What is expected: Render the material below as a JSON array of strings, with each line as its own string and any blank lines omitted.

Task input:
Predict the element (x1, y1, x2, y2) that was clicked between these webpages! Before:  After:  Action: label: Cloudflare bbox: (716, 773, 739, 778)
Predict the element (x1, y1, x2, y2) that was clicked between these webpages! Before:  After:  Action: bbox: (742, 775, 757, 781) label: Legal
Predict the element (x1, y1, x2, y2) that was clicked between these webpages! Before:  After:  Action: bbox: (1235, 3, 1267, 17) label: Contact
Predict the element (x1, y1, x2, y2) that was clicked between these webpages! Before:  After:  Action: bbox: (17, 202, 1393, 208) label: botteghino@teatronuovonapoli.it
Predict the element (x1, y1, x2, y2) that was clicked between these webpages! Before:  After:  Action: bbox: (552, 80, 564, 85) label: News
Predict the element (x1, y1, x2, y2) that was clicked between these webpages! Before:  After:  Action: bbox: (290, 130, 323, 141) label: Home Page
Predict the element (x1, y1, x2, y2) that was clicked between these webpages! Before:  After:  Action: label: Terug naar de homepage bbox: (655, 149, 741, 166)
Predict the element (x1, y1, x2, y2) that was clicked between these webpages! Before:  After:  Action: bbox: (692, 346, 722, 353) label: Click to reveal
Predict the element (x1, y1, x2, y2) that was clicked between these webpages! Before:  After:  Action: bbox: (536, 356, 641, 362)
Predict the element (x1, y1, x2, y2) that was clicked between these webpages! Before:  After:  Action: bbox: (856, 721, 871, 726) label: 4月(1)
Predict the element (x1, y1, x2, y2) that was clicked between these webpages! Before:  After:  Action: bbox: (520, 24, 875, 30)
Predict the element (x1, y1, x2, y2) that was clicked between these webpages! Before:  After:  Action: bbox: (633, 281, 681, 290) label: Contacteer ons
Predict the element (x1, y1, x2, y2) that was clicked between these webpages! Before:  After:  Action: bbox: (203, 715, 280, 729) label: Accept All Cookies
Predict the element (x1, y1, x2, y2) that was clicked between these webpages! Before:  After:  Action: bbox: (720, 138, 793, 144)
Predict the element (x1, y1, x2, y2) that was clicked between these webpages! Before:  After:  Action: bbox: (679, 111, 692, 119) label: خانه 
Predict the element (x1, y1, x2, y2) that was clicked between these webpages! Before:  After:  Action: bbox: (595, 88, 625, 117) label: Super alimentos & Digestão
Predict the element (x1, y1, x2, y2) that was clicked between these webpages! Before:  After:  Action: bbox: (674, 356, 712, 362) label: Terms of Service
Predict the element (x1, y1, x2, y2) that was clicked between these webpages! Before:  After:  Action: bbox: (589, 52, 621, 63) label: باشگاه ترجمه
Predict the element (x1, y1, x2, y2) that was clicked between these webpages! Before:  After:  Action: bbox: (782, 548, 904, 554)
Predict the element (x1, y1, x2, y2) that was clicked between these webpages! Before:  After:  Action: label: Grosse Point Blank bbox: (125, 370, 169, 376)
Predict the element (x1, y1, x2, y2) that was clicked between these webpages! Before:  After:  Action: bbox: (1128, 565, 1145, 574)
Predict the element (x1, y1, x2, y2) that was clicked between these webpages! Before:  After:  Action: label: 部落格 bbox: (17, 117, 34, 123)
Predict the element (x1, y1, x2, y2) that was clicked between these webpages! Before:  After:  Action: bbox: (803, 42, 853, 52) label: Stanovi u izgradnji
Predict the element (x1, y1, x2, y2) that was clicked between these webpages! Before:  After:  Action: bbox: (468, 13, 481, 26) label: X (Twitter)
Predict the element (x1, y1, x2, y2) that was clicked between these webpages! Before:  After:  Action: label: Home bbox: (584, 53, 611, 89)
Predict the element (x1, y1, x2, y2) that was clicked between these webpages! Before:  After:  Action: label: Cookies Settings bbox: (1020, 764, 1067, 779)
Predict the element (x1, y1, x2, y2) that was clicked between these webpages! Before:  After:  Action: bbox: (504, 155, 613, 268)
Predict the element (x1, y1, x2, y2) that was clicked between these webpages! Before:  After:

Solution to this task:
[
  "Predict the element (x1, y1, x2, y2) that was clicked between these webpages! Before:  After:  Action: label: Cloudflare bbox: (716, 773, 739, 778)",
  "Predict the element (x1, y1, x2, y2) that was clicked between these webpages! Before:  After:  Action: bbox: (742, 775, 757, 781) label: Legal",
  "Predict the element (x1, y1, x2, y2) that was clicked between these webpages! Before:  After:  Action: bbox: (1235, 3, 1267, 17) label: Contact",
  "Predict the element (x1, y1, x2, y2) that was clicked between these webpages! Before:  After:  Action: bbox: (17, 202, 1393, 208) label: botteghino@teatronuovonapoli.it",
  "Predict the element (x1, y1, x2, y2) that was clicked between these webpages! Before:  After:  Action: bbox: (552, 80, 564, 85) label: News",
  "Predict the element (x1, y1, x2, y2) that was clicked between these webpages! Before:  After:  Action: bbox: (290, 130, 323, 141) label: Home Page",
  "Predict the element (x1, y1, x2, y2) that was clicked between these webpages! Before:  After:  Action: label: Terug naar de homepage bbox: (655, 149, 741, 166)",
  "Predict the element (x1, y1, x2, y2) that was clicked between these webpages! Before:  After:  Action: bbox: (692, 346, 722, 353) label: Click to reveal",
  "Predict the element (x1, y1, x2, y2) that was clicked between these webpages! Before:  After:  Action: bbox: (536, 356, 641, 362)",
  "Predict the element (x1, y1, x2, y2) that was clicked between these webpages! Before:  After:  Action: bbox: (856, 721, 871, 726) label: 4月(1)",
  "Predict the element (x1, y1, x2, y2) that was clicked between these webpages! Before:  After:  Action: bbox: (520, 24, 875, 30)",
  "Predict the element (x1, y1, x2, y2) that was clicked between these webpages! Before:  After:  Action: bbox: (633, 281, 681, 290) label: Contacteer ons",
  "Predict the element (x1, y1, x2, y2) that was clicked between these webpages! Before:  After:  Action: bbox: (203, 715, 280, 729) label: Accept All Cookies",
  "Predict the element (x1, y1, x2, y2) that was clicked between these webpages! Before:  After:  Action: bbox: (720, 138, 793, 144)",
  "Predict the element (x1, y1, x2, y2) that was clicked between these webpages! Before:  After:  Action: bbox: (679, 111, 692, 119) label: خانه ",
  "Predict the element (x1, y1, x2, y2) that was clicked between these webpages! Before:  After:  Action: bbox: (595, 88, 625, 117) label: Super alimentos & Digestão",
  "Predict the element (x1, y1, x2, y2) that was clicked between these webpages! Before:  After:  Action: bbox: (674, 356, 712, 362) label: Terms of Service",
  "Predict the element (x1, y1, x2, y2) that was clicked between these webpages! Before:  After:  Action: bbox: (589, 52, 621, 63) label: باشگاه ترجمه",
  "Predict the element (x1, y1, x2, y2) that was clicked between these webpages! Before:  After:  Action: bbox: (782, 548, 904, 554)",
  "Predict the element (x1, y1, x2, y2) that was clicked between these webpages! Before:  After:  Action: label: Grosse Point Blank bbox: (125, 370, 169, 376)",
  "Predict the element (x1, y1, x2, y2) that was clicked between these webpages! Before:  After:  Action: bbox: (1128, 565, 1145, 574)",
  "Predict the element (x1, y1, x2, y2) that was clicked between these webpages! Before:  After:  Action: label: 部落格 bbox: (17, 117, 34, 123)",
  "Predict the element (x1, y1, x2, y2) that was clicked between these webpages! Before:  After:  Action: bbox: (803, 42, 853, 52) label: Stanovi u izgradnji",
  "Predict the element (x1, y1, x2, y2) that was clicked between these webpages! Before:  After:  Action: bbox: (468, 13, 481, 26) label: X (Twitter)",
  "Predict the element (x1, y1, x2, y2) that was clicked between these webpages! Before:  After:  Action: label: Home bbox: (584, 53, 611, 89)",
  "Predict the element (x1, y1, x2, y2) that was clicked between these webpages! Before:  After:  Action: label: Cookies Settings bbox: (1020, 764, 1067, 779)",
  "Predict the element (x1, y1, x2, y2) that was clicked between these webpages! Before:  After:  Action: bbox: (504, 155, 613, 268)",
  "Predict the element (x1, y1, x2, y2) that was clicked between these webpages! Before:  After:"
]